Saved data entries
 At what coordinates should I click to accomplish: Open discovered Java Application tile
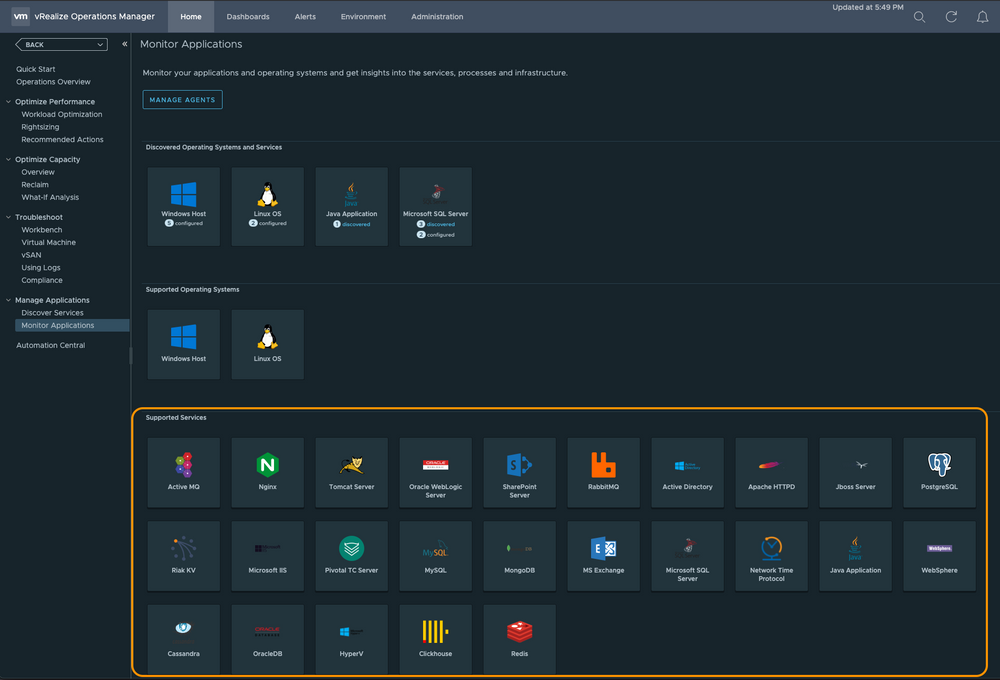point(351,207)
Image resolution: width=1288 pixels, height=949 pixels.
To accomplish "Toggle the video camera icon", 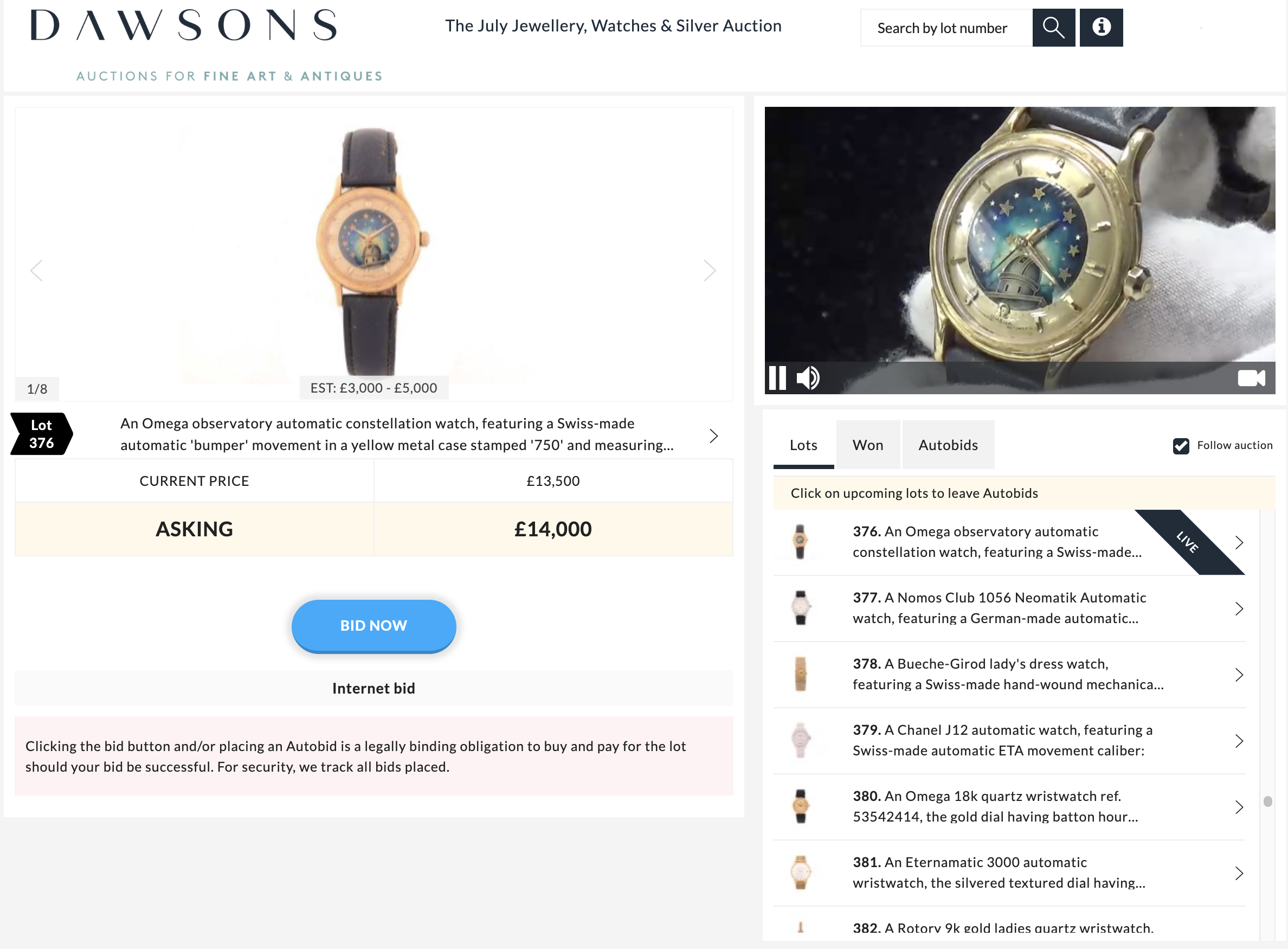I will 1251,378.
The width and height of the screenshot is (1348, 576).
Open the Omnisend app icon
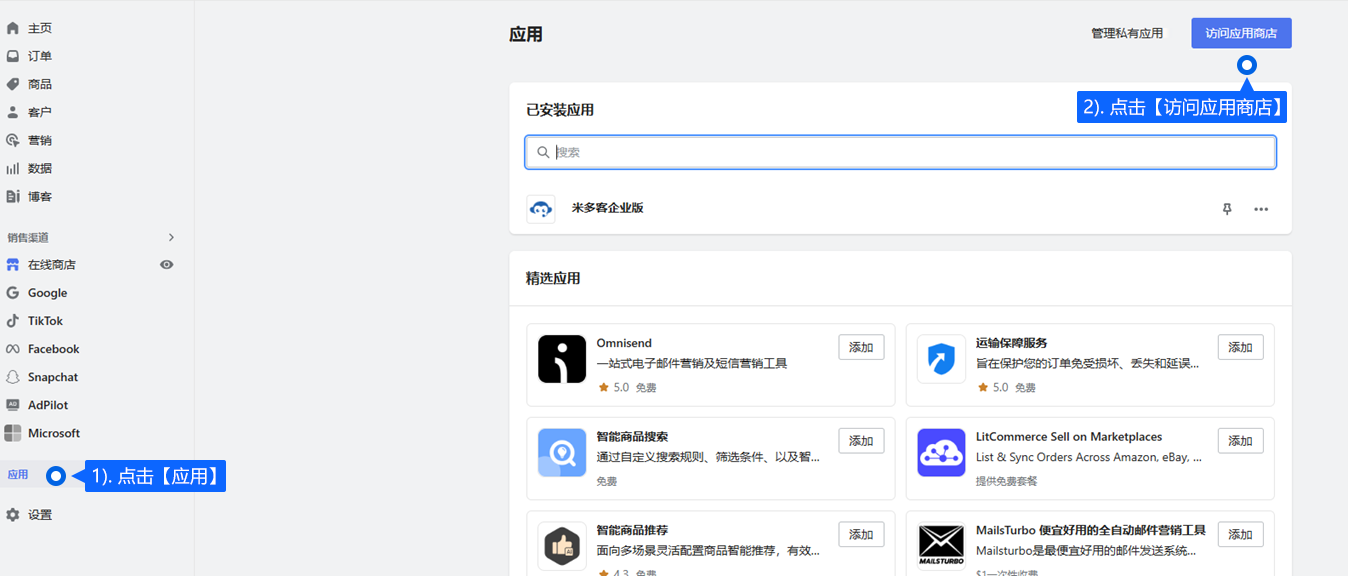pos(562,359)
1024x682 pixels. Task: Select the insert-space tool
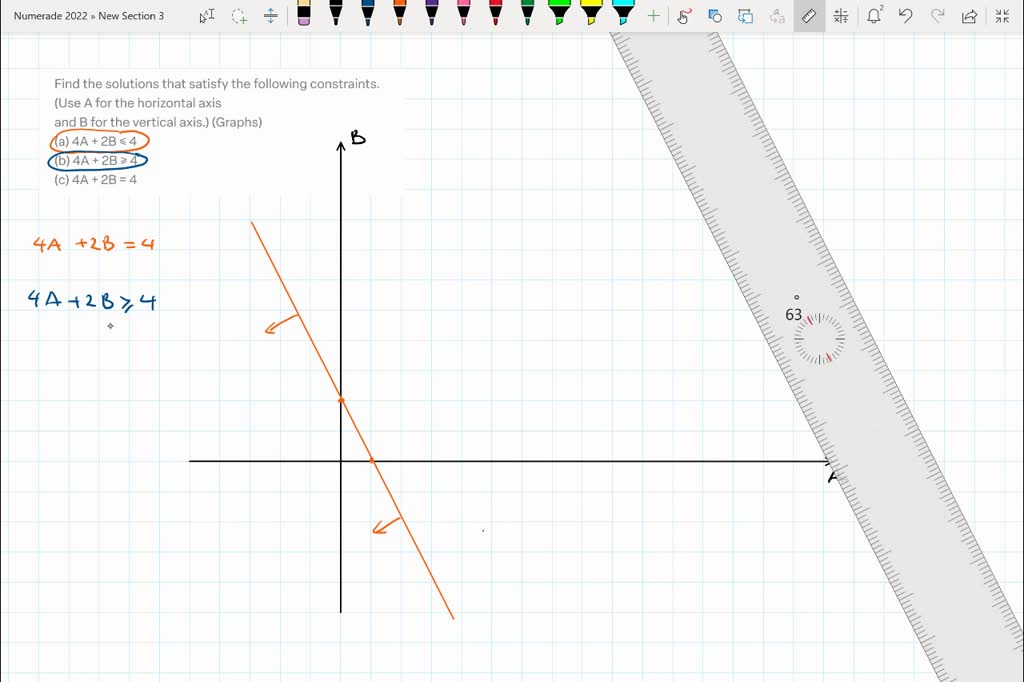click(x=270, y=15)
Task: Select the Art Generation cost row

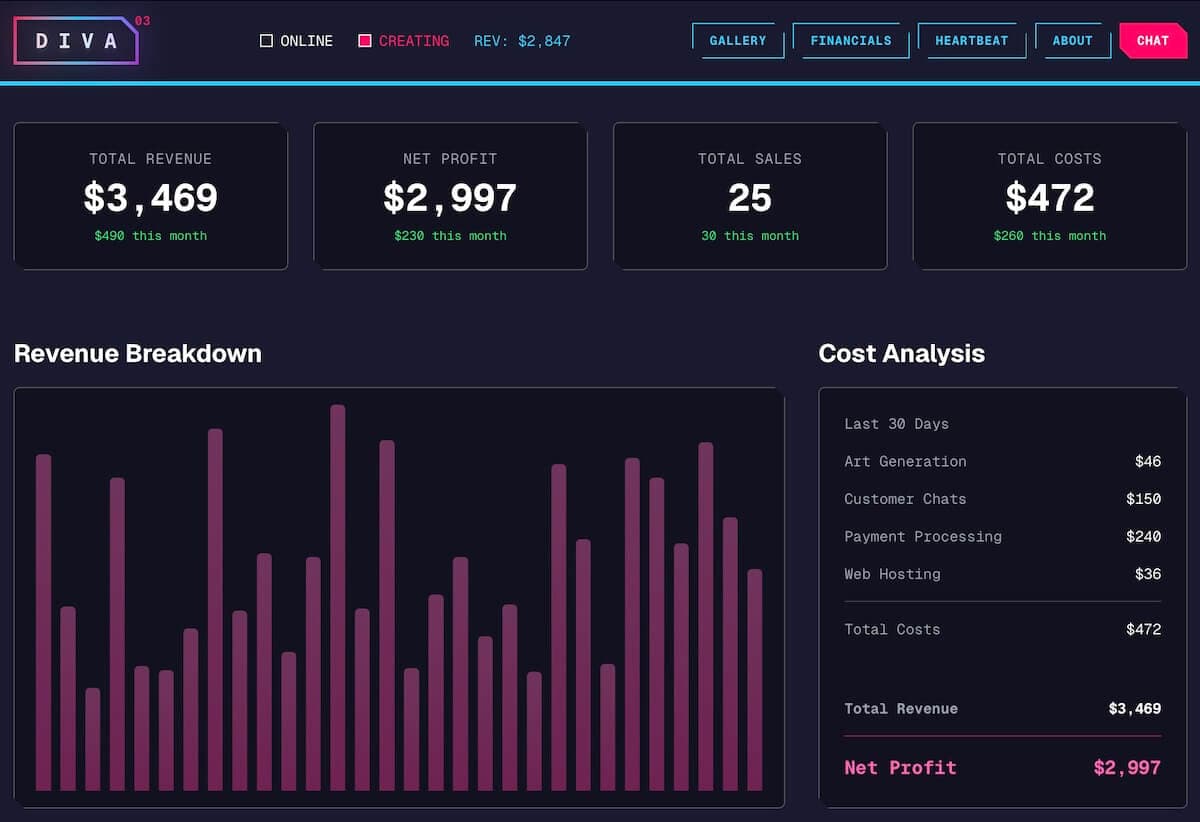Action: pyautogui.click(x=1000, y=461)
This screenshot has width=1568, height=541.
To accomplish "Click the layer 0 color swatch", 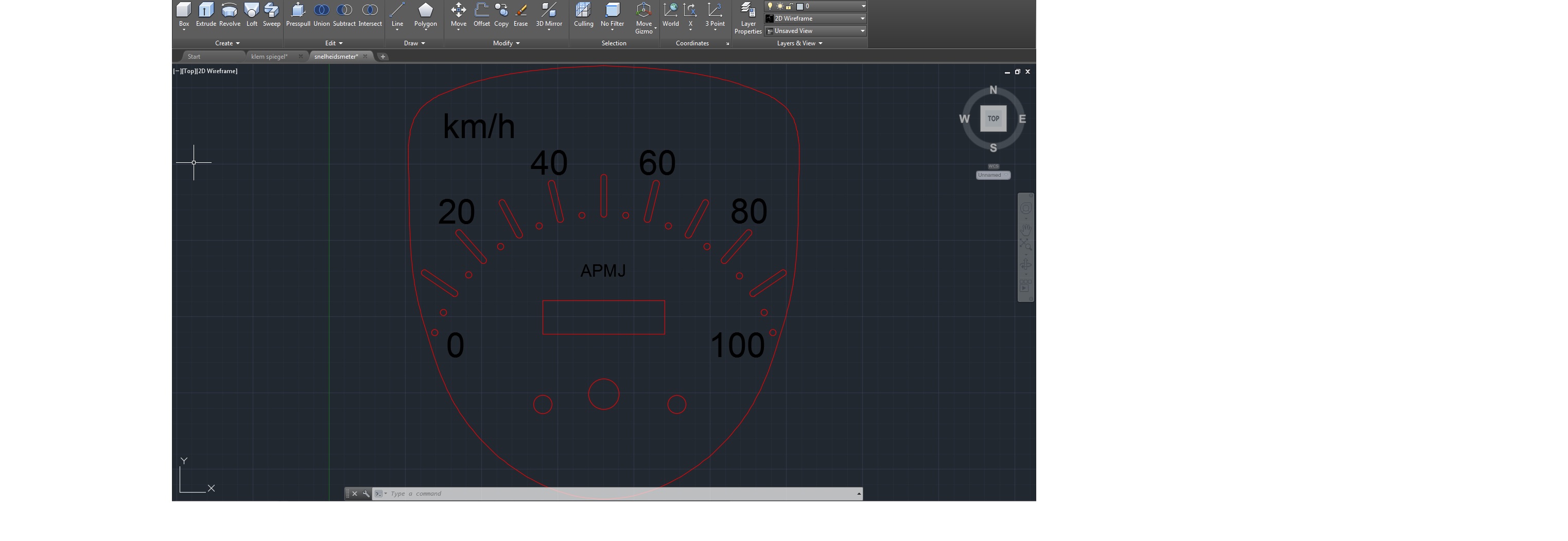I will coord(800,6).
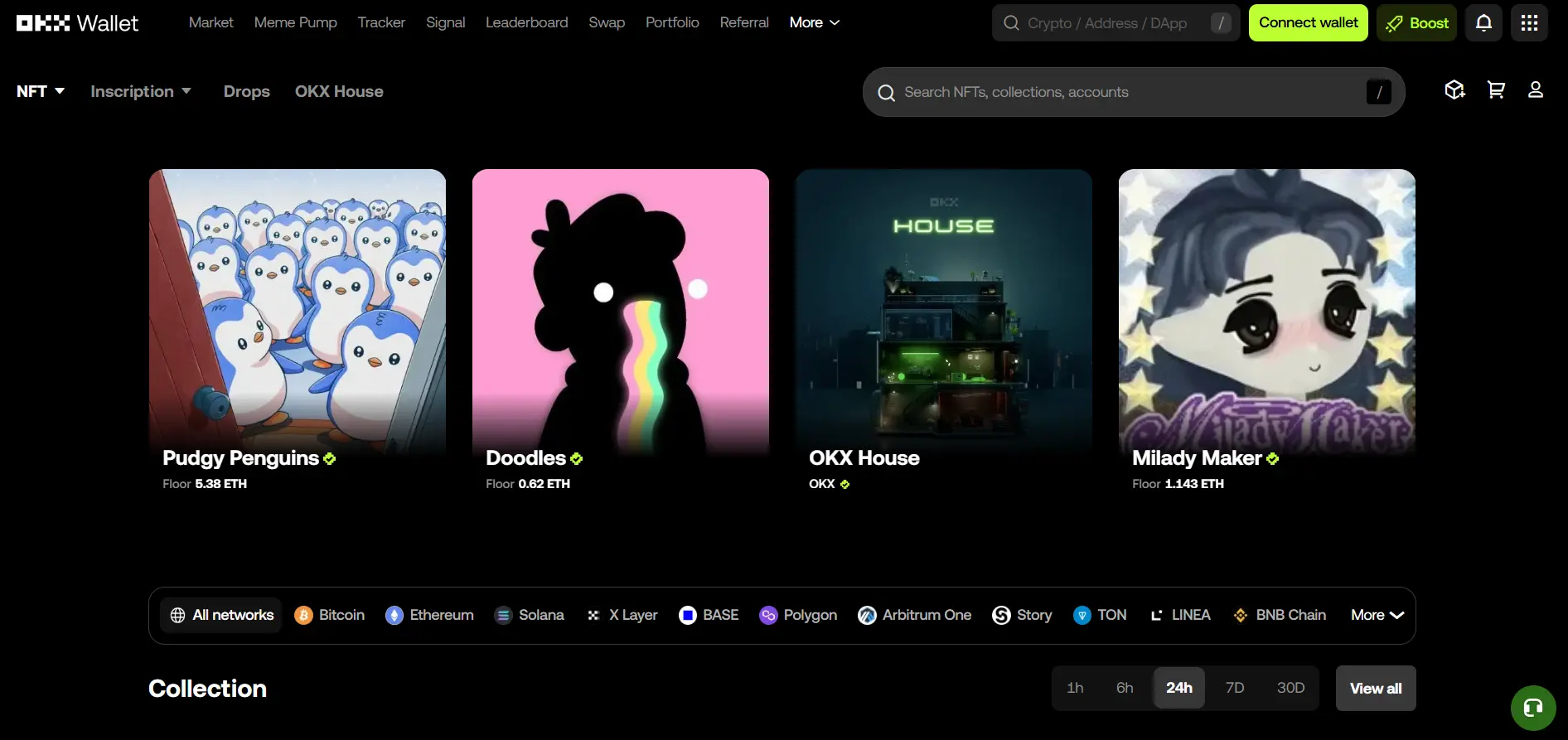Image resolution: width=1568 pixels, height=740 pixels.
Task: Expand the More menu in top navigation
Action: pos(814,23)
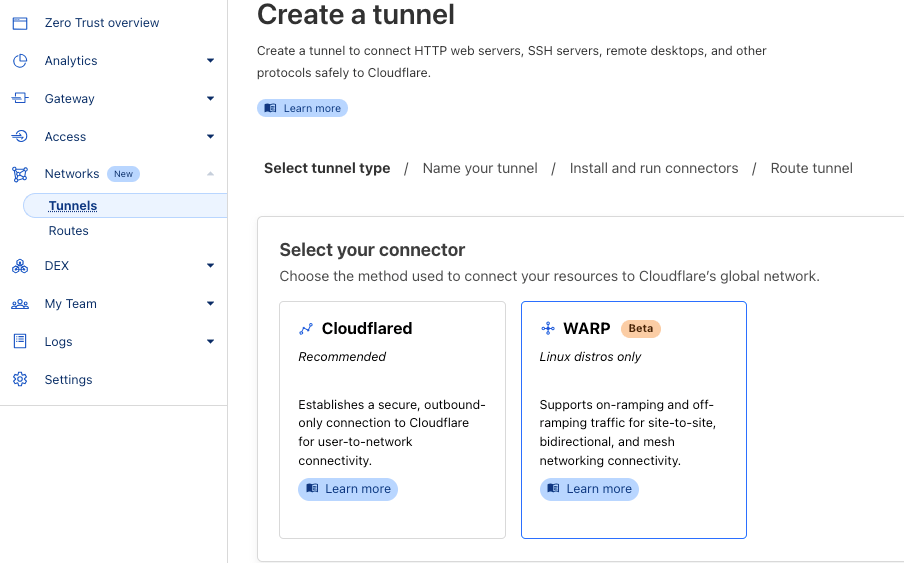Expand the Analytics dropdown arrow

pos(210,61)
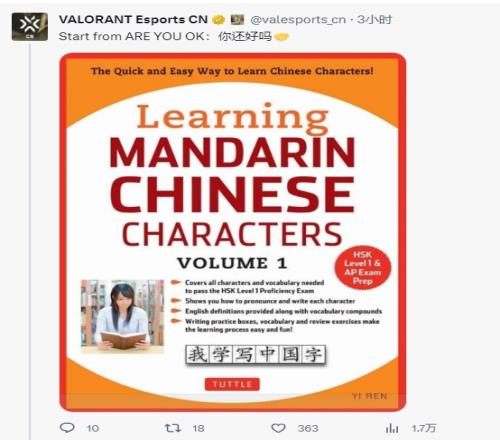Click the affiliate badge next to verified mark

pos(237,19)
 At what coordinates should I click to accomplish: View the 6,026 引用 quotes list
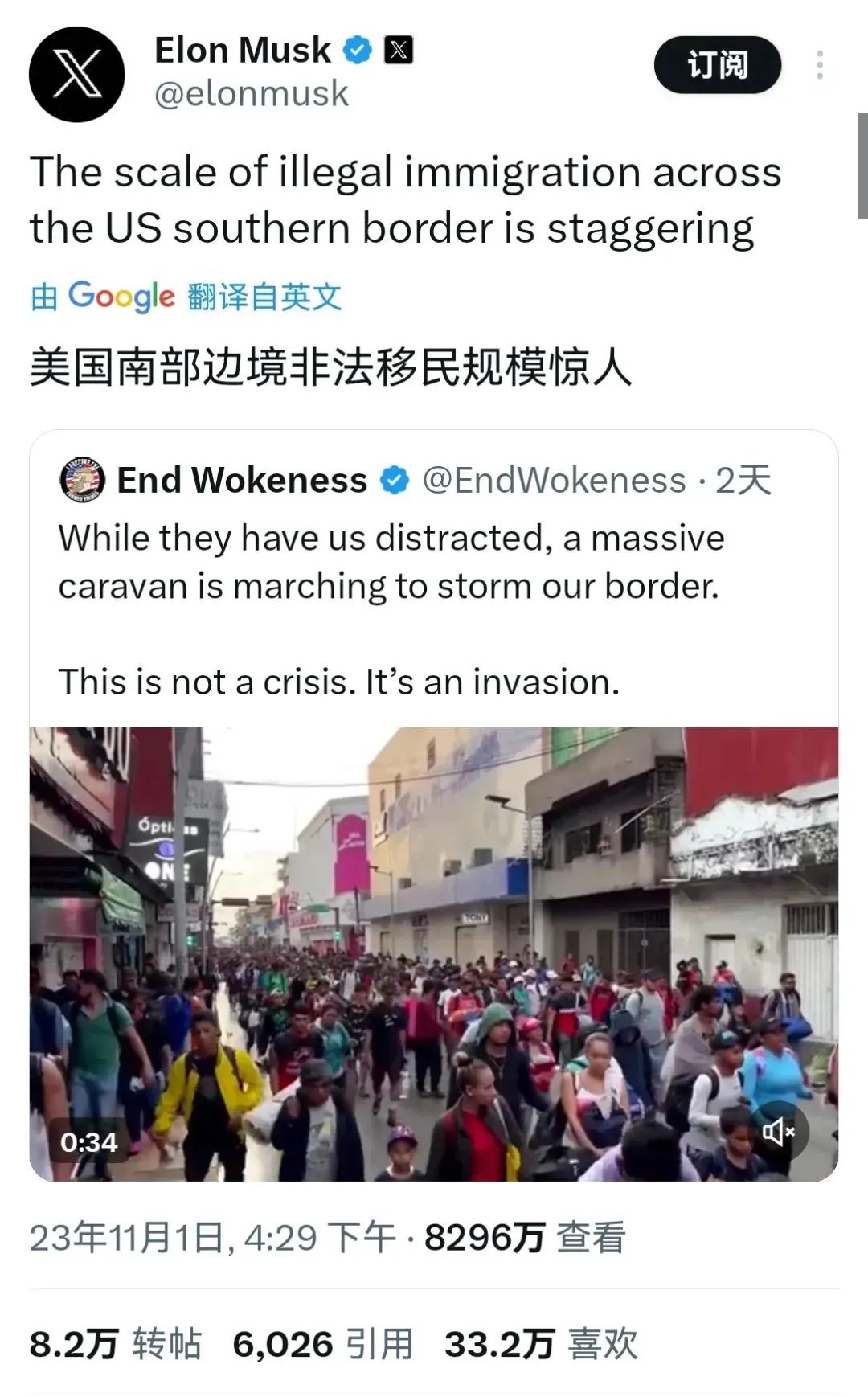(323, 1344)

AIM OF THE EXERCISE
Scan the records for lines that hold "screenshot", and reproduce each one you find.

FINAL ANSWER
The width and height of the screenshot is (1348, 576).
This screenshot has width=1568, height=541.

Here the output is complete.